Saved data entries
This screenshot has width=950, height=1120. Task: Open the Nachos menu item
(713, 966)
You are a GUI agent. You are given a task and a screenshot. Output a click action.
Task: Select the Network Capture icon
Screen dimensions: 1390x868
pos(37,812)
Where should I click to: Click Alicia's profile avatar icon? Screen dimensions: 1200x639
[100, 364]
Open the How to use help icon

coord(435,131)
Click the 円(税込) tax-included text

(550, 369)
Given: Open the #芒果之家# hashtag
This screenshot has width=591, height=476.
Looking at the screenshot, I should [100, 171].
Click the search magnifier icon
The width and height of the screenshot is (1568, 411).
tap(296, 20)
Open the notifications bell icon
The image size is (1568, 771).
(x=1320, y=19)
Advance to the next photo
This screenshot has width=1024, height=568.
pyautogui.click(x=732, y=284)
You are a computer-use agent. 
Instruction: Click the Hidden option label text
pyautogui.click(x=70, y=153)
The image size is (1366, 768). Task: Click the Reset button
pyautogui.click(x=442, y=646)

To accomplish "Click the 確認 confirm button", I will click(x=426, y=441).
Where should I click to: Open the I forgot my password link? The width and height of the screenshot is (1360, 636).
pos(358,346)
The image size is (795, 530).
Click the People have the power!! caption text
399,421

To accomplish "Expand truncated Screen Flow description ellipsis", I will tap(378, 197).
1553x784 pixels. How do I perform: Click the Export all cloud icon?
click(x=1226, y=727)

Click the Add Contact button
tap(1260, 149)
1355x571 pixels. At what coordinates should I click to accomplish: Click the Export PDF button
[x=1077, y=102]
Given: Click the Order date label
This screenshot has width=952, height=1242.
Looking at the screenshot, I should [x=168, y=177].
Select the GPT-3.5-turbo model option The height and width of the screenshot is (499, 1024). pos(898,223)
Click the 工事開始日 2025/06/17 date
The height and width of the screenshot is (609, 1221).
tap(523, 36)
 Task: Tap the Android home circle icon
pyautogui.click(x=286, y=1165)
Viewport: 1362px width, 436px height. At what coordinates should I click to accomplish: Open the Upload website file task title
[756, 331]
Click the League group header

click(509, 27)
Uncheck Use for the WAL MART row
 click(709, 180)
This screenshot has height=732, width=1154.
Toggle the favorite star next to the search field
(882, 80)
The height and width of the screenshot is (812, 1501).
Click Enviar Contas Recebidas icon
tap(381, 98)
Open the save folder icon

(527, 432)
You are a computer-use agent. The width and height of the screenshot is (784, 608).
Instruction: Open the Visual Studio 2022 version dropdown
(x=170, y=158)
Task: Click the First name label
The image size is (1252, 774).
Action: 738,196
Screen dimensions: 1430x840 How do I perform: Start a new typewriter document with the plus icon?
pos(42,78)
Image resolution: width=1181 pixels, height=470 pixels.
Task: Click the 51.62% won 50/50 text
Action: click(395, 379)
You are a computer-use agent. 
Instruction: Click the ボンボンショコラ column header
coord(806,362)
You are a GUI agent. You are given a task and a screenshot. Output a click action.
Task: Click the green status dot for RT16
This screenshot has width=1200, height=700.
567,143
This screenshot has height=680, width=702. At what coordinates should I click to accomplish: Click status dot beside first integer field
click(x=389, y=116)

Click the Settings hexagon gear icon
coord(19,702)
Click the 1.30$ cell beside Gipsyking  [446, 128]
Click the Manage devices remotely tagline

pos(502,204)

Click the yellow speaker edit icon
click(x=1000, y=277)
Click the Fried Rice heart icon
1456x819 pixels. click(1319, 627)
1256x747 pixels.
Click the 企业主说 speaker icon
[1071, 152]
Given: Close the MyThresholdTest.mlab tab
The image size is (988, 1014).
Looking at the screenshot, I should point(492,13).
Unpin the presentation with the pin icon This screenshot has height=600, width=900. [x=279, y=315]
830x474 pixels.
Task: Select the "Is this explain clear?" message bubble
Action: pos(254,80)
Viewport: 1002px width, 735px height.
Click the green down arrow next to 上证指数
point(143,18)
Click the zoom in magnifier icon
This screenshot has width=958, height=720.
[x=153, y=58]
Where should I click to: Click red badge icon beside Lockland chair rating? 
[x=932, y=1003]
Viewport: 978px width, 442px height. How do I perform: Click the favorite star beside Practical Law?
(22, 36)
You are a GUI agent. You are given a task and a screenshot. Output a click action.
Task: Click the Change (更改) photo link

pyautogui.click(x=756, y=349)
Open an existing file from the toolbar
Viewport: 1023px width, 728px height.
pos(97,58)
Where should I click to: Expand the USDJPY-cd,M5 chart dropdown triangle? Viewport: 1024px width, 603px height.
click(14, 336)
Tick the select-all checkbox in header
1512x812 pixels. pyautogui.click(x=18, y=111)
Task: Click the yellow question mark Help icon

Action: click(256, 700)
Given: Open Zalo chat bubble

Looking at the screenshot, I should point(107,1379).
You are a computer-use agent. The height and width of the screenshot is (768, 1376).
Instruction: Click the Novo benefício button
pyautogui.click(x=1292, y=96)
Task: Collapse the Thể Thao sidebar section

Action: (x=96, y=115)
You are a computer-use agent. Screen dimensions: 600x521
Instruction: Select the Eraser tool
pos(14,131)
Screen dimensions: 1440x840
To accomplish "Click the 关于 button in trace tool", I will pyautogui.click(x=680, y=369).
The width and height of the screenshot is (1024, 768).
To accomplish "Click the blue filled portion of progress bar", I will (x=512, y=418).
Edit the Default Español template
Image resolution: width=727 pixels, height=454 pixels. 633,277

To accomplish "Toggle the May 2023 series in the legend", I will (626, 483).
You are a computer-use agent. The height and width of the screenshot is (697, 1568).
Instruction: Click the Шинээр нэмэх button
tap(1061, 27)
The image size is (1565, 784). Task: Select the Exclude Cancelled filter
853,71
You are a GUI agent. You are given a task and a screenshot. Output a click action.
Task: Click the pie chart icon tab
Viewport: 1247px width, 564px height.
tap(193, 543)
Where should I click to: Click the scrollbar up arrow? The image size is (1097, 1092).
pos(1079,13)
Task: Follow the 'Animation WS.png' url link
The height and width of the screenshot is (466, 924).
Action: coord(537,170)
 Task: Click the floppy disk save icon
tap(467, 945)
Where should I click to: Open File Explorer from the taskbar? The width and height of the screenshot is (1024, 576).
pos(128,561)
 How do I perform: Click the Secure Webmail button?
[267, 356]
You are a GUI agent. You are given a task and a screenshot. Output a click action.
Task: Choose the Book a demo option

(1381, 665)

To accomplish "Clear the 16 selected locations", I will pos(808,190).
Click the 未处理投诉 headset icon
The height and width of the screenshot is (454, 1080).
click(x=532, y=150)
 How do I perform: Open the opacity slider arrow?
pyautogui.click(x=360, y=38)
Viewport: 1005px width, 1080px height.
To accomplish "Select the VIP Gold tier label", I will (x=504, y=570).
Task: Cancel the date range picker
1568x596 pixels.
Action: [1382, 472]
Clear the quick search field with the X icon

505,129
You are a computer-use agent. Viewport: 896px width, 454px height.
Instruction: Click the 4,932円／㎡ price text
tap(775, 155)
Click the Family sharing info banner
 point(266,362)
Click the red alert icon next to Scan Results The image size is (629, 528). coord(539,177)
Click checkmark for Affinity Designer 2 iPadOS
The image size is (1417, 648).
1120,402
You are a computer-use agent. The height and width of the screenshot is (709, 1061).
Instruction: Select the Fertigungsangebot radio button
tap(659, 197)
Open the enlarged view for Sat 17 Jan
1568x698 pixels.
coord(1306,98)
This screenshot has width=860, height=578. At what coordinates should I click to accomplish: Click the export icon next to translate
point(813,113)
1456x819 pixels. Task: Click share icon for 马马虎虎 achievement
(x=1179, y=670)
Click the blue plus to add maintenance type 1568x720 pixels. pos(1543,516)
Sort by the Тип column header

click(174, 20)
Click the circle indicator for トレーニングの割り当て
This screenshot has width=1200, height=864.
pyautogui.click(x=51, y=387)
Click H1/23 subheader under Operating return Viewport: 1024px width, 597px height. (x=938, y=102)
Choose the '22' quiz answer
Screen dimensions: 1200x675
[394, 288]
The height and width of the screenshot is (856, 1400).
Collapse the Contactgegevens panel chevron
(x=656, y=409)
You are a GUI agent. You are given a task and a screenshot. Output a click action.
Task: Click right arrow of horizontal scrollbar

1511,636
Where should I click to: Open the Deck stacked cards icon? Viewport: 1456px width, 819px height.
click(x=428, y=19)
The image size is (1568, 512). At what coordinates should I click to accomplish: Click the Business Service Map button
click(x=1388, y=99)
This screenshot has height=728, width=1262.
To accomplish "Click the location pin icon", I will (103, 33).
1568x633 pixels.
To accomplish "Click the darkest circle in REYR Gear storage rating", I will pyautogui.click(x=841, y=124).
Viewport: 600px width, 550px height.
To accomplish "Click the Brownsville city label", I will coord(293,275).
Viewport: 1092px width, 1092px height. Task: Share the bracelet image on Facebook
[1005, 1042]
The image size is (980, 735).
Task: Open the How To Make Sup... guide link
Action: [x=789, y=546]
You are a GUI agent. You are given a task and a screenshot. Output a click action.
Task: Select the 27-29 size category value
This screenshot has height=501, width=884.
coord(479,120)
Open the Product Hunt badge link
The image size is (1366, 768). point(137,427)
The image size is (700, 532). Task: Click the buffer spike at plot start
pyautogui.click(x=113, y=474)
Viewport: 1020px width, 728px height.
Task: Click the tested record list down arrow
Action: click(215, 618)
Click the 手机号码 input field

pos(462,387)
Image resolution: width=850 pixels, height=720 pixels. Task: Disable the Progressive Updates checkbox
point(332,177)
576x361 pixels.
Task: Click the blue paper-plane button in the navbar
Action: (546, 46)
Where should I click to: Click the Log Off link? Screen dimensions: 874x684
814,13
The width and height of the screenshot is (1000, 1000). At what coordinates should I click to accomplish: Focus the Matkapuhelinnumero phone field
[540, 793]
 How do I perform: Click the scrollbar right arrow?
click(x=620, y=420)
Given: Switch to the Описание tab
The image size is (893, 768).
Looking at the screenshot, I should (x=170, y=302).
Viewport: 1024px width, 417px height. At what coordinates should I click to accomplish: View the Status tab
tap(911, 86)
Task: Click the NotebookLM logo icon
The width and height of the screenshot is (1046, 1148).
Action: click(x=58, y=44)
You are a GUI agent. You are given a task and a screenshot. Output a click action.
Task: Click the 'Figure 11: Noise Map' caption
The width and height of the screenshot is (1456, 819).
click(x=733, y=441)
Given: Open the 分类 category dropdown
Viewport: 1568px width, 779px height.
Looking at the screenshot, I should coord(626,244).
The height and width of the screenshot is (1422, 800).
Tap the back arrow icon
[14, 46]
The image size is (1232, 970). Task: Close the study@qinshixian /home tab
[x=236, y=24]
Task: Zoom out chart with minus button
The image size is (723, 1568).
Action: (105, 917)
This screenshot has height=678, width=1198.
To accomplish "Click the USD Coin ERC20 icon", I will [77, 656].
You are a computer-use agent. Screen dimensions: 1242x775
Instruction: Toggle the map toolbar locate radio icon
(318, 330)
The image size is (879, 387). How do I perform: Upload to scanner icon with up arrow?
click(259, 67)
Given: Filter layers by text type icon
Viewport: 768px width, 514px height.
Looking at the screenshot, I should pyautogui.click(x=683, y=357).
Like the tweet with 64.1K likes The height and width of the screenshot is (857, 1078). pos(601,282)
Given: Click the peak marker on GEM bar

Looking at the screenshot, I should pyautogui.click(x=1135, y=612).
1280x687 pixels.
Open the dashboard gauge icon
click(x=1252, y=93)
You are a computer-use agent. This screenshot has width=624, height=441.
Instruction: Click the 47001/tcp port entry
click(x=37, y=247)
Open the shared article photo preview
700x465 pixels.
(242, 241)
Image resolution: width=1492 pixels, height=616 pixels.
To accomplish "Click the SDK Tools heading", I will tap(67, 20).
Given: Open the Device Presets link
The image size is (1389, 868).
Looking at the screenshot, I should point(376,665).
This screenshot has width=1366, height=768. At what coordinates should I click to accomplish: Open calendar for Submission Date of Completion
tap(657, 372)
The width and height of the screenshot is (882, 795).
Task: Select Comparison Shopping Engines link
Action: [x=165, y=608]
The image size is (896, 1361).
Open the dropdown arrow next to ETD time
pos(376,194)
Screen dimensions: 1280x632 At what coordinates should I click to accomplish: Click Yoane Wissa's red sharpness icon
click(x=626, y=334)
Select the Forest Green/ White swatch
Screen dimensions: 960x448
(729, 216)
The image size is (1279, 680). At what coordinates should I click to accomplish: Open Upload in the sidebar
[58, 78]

> **Task prompt**:
The word to find is "category". Copy every line of the data that holds it.

> **Finished exercise**:
Task: Select the 27-29 size category value
Given: Open the 分类 category dropdown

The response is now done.